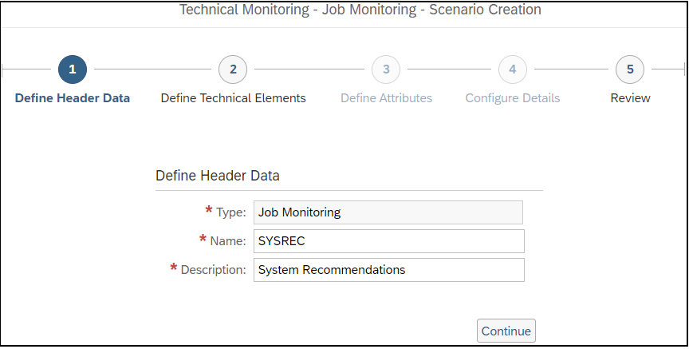Click the Description field label

click(x=214, y=270)
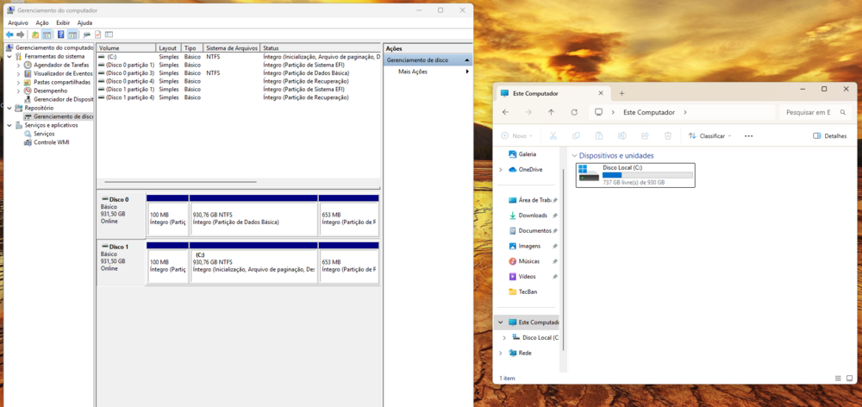Toggle the Detalhes pane
Image resolution: width=862 pixels, height=407 pixels.
tap(830, 135)
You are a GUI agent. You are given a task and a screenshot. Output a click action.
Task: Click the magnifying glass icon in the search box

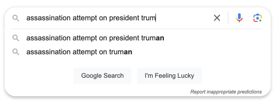pyautogui.click(x=16, y=18)
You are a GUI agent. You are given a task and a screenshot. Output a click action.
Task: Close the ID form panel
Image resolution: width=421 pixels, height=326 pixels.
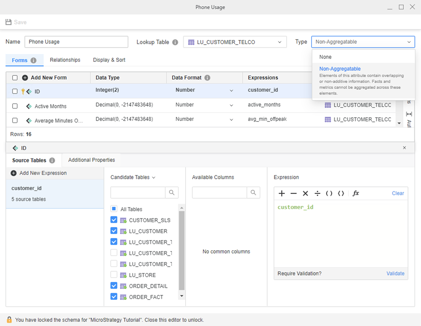click(405, 148)
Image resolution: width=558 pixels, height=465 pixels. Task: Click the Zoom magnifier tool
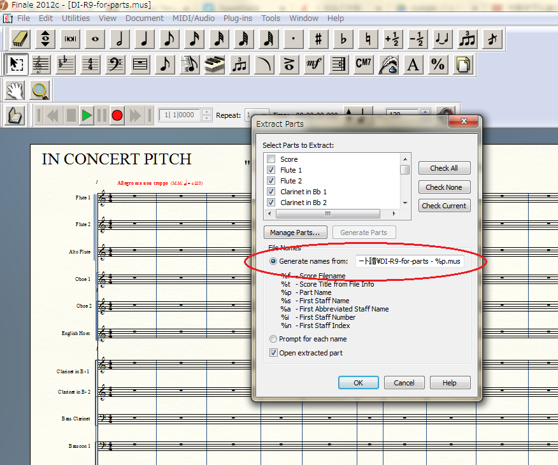[39, 90]
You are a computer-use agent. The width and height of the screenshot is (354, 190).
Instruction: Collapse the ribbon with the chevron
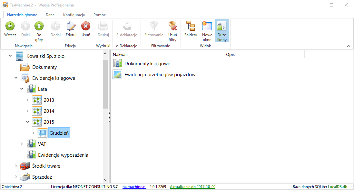(x=349, y=46)
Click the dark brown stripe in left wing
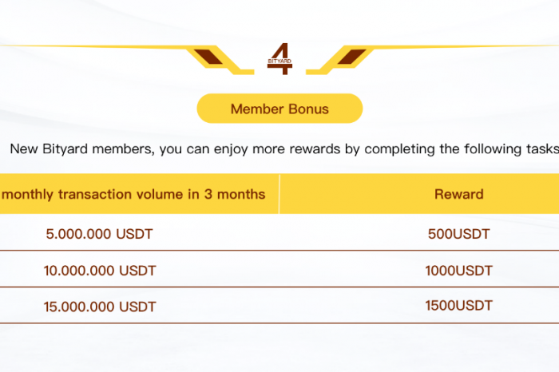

★ ★ ★ ★ ★ ★ ★

(Task requirements):
Print every line of the material above verbatim, in its original order, leaving out the pictures.

(Expected output):
Click the Description field label

click(x=214, y=270)
Toggle the Detalhes pane
Image resolution: width=862 pixels, height=407 pixels.
tap(830, 135)
You are a GUI agent. You are given a task and a screenshot. Output a click action.
Task: Click the magnifying glass icon in the search box

pyautogui.click(x=16, y=18)
You are a GUI agent. You are given a task and a screenshot. Output a click action.
Task: Close the ID form panel
Image resolution: width=421 pixels, height=326 pixels.
click(405, 148)
Image resolution: width=558 pixels, height=465 pixels. Task: Click the Zoom magnifier tool
[39, 90]
You are a computer-use agent. The width and height of the screenshot is (354, 190).
Instruction: Collapse the ribbon with the chevron
(x=349, y=46)
Click the dark brown stripe in left wing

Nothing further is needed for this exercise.